Fast forward to the 21st century and my kids just jam in code to the IDE and run it. Then yell for me when it doesn't work.
When I ask, "what it is supposed to do?"
They pull up a PDF and say "this".
I ask if they printed the PDF out?
They give me a horrified look like no one prints stuff out. They get another horrified look because they know Dad's going to go into teaching mode.
They get up from the table just as I sit down and I ask "Where are they going?"
"I'm going to get a drink this seems like you are going to take a while"
When we finally get settled in for me to give them some help I find they have no hand written notes. There isn't single diagram they have put together. So I kind of have to start from scratch to show them how to design by hand so to speak. I have had 2 kids at 2 different schools and neither seem to require any handwritten documentation ever be done.
Even the teachers use slideware to teach the course so students don't even get to see someone else design on paper or a white board.

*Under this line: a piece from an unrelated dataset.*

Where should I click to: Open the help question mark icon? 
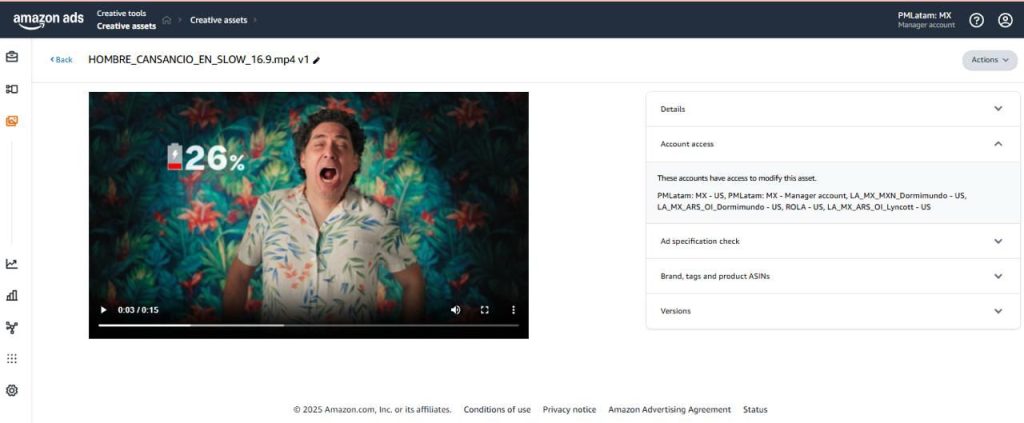(977, 20)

I have to wonder if this neglected form of designing software is partly why some students have trouble with programming. They aren't internalizing what the computer does, so every program is a mystery as to why it works.
This is also a place that J excels I can jot down a few lines of J and use it for a specification in any language I may be programming in. Its terseness takes away much of the drudgery of hand writing out code.
Recursion
Maybe it's me but I believe this is one of the single most important concepts you can teach to a new programmer. It not only exposes them to a powerful technique in programming it exposes them to the process of mathematical induction. Inductive reasoning is a useful tool for any student to have. AP CS Free Response Question 4 represents the antithesis of that process by seeming to deliberately steer students away from an elegant recursive solution, in favor of a brute force looping solution. The precondition for getNextLoc in the problem makes sense as there are no elements beyond the last cell and therefore no way to complete the logic needed without producing a memory leak. In the case of sumPath the precondition is arbitrary. Why can't I call sumPath with M-1,N-1 as the location. It should just return the value of the last cell. It also provides a more elegant solution in Java and a simpler recursive routine in J.
path =: 3 : 0 if. *./ ((M-1),N-1) = y do. <y return. end. (<y),path ;nxtlcoc y )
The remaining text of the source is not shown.